El camino para encontrar a Marian Manescu lleva algo de tiempo y se hace cuesta arriba. No es que él sea una persona inaccesible o difícil de entrevistar, al contrario. Lo que sucede es que el encuentro y la charla tienen lugar en la ladera de Ametzagaña, en el barrio donostiarra de Loiola. Nos espera allí, en la ermita de la Virgen de Uba, donde todos los días celebra la liturgia. Hace varios años que se ordenó sacerdote ortodoxo en Rumanía, aunque los últimos tres los ha oficiado en San Sebastián.
La entrevista, precisamente, tiene lugar un sábado al mediodía, poco después de acabar la liturgia de la mañana. Ha durado unas tres horas. Allí, en la ermita, donde los fines de semana se congregan unas cincuenta o sesenta personas y donde unos minutos antes había varios fieles, ahora solo quedan tres personas; un médico, también rumano, que suele ir todos los días, Marian y su mujer.
¿Su mujer? “Sí. Simona es mi esposa. A mucha gente le sorprende ver a un cura casado, pero es la tradición en la Iglesia Ortodoxa. Es decir, no se trata de que se nos permita contraer matrimonio siendo sacerdotes, sino que no podemos ordenarnos sacerdotes si no estamos casados. Simona es mi mujer desde hace 11 años, y casi el mismo tiempo llevo oficiando como cura”, explica Marian en un castellano que, a su juicio, “debería mejorar bastante”, pero que en realidad es muy bueno.

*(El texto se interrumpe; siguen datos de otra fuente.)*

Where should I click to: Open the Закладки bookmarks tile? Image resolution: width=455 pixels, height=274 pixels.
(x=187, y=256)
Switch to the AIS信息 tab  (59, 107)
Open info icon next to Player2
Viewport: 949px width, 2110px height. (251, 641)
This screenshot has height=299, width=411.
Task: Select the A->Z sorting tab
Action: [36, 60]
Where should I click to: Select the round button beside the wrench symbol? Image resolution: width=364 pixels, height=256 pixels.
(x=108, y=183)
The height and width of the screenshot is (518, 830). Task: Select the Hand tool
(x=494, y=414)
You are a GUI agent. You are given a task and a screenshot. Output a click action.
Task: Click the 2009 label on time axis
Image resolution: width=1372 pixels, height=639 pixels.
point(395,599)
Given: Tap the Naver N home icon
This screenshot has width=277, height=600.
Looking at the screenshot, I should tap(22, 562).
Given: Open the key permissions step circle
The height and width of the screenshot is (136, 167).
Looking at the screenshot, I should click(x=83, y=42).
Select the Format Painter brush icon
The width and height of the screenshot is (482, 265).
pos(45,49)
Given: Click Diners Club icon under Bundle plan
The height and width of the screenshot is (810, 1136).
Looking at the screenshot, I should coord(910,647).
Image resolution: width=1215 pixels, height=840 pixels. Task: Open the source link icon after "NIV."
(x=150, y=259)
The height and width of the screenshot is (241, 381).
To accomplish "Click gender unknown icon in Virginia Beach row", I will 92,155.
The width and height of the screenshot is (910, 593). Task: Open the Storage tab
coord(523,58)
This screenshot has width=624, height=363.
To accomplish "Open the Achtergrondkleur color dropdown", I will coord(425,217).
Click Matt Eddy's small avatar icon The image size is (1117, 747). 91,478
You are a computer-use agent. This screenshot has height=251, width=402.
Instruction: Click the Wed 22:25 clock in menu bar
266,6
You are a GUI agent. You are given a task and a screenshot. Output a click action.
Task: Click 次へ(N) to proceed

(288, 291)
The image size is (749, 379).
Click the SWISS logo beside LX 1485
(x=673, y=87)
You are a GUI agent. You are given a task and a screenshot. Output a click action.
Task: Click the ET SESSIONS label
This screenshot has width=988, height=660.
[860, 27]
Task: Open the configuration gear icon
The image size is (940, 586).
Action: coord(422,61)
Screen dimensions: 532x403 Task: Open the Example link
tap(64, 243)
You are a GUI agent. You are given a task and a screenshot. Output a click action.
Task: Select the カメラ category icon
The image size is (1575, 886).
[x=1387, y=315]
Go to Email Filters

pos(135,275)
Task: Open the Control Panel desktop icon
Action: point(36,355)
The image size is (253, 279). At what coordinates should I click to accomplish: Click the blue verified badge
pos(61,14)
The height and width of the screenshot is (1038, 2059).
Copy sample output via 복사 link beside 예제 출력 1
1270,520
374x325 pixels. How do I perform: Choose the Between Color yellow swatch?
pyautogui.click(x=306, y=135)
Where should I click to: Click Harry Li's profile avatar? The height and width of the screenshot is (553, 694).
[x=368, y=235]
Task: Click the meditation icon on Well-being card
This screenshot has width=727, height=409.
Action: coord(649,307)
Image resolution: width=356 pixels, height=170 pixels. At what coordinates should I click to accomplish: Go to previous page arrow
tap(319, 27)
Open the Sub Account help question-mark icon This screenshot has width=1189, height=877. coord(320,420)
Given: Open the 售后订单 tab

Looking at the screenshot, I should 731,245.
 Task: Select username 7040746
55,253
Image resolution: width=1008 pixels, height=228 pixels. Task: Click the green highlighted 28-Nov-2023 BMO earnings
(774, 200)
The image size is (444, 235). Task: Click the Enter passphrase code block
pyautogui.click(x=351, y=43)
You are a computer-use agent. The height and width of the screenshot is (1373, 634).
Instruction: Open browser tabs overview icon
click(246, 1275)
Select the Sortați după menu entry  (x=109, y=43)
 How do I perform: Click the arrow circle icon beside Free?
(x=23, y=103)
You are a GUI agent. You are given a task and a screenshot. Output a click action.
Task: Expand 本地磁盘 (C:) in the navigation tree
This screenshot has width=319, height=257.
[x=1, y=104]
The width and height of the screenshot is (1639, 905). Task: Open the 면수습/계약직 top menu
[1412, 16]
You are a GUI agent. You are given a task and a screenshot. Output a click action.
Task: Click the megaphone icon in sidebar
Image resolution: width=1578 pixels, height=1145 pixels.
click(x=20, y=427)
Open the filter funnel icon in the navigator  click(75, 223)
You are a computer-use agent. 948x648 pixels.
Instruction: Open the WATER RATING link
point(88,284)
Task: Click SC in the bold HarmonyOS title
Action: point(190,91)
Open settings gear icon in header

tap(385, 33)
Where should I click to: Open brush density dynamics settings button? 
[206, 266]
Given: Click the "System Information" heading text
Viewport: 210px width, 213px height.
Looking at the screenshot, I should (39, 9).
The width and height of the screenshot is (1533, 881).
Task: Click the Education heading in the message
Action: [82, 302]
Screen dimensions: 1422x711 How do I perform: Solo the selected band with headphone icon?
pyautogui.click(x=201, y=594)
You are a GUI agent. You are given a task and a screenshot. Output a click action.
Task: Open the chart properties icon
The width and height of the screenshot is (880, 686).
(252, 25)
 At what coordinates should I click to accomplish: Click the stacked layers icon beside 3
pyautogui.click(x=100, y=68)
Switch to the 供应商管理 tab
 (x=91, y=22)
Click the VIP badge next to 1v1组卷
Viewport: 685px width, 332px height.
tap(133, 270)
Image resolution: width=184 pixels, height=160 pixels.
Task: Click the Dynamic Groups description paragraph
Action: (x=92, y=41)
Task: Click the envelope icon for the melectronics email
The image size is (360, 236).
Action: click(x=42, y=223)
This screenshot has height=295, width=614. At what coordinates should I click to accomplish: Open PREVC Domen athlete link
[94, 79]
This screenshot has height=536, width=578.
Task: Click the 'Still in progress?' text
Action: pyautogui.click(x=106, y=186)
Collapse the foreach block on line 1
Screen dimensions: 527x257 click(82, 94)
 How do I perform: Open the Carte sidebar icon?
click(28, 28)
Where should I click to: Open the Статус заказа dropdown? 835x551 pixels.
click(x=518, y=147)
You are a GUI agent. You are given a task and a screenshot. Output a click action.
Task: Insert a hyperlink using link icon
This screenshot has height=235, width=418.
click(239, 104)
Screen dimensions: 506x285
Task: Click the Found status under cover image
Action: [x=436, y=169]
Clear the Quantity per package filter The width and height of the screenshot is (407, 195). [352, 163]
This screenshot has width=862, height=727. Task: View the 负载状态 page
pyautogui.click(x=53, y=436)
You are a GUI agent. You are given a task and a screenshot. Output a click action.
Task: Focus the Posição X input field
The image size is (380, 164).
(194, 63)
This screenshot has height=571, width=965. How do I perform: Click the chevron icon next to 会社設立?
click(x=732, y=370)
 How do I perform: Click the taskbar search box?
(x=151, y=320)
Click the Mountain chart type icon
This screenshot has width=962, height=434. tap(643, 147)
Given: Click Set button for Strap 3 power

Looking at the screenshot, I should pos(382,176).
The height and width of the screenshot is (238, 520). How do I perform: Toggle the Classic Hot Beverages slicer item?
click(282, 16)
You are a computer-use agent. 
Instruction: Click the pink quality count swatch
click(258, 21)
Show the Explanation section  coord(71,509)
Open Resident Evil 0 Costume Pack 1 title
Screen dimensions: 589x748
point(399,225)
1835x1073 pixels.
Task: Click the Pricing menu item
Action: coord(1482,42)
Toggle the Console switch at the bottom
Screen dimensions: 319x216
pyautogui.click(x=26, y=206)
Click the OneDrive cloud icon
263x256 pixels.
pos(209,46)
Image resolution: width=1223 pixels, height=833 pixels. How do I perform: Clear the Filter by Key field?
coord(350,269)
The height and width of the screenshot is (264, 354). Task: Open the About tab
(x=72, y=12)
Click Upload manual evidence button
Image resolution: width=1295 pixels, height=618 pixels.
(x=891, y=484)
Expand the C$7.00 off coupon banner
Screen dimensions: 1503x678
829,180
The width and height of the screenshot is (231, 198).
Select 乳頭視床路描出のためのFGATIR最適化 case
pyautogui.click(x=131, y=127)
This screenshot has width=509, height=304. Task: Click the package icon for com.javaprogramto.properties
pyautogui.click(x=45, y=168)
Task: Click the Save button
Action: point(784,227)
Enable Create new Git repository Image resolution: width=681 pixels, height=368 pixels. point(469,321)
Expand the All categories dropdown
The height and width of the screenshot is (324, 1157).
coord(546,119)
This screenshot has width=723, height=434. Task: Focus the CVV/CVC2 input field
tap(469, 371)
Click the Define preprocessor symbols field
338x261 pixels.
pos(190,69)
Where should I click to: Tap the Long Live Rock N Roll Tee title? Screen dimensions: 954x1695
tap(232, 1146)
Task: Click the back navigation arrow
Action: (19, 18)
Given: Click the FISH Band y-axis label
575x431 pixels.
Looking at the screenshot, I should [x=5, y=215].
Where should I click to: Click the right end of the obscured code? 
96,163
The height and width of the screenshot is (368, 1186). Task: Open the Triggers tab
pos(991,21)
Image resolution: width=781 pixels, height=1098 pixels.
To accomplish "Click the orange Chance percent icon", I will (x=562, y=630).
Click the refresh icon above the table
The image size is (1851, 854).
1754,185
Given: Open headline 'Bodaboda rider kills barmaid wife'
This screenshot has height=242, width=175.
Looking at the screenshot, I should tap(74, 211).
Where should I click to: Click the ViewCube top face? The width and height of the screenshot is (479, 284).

“¿Bueno? Qué va. Todavía me cuesta expresarme con claridad y profundidad en un idioma distinto del mío. Me cuesta hablar de teología en español. A veces tengo la sensación de que me quedo en la superficie de las cosas”, dice en tono de disculpa. Su esposa, que está embarazada y espera ya al segundo niño, sirve café para todos. Aunque va a diario a Donosti, a la ermita, la pareja vive en Irún, donde este día ha quedado el pequeño, al cuidado de sus abuelos.
En medio de una larga charla sobre creencias religiosas, tradiciones y espiritualidad, Marian retoma el asunto del idioma. Esta vez, con un recuerdo gracioso, del momento en que llegó a Euskadi. “Entonces yo no hablaba español, pero sí recordaba algo de francés y estaba más o menos tranquilo porque todas estas lenguas son romances, tienen la misma raíz… Hasta que llegué a Donosti y empecé a leer los carteles de las calles y los pueblos. ¡No entendía nada!”, cuenta con una amplísima sonrisa.
Tomar decisiones solo
Para peor, llegó aquí solo. Su mujer vino unos meses después. “Ella es maestra, educadora infantil, y quería terminar el curso antes de marcharse”, explica Marian, y añade que, para él, ese fue un periodo muy duro. “Echas de menos, claro. Llevamos muchos años juntos y estamos acostumbrados a contar con el otro, a hablar, a tomar decisiones de a dos… Lógicamente, cuando estás solo todo es más laborioso”.
Sin embargo, las piedras del camino se fueron allanando. Su esposa y su hijo, finalmente, llegaron. El idioma comenzó a ser cada vez más inteligible. Y su iglesia, a la que al principio solo acudían unas cinco o seis personas, multiplicó esa asistencia por diez los días normales, y por trescientos en las fechas señaladas.
“Semana Santa, por ejemplo, es un momento especial. Vienen unas 1.500 personas”, precisa Marian. Son muchas para una ermita pequeña -“no cabemos esos días”, asegura-, pero todavía pocas para la cantidad de rumanos que residen en Guipúzcoa. Según sus cálculos, de los 4.000 que hay actualmente, unos 3.500 profesan la fe ortodoxa. Por esa razón, y porque cree en el acercamiento cultural, Marian se ha propuesto un objetivo interesante y novedoso: “hacer una exposición con objetos ortodoxos, aquí, en Donosti”, dice. “Tengo una colección muy importante en mi país que quisiera traer para que todo aquél que sienta interés, la vea y disfrute. De momento, lo que he encargado son unas cruces artesanales talladas en madera. Poco a poco”, dice el sacerdote. “Con fe y perseverancia, todo llega”.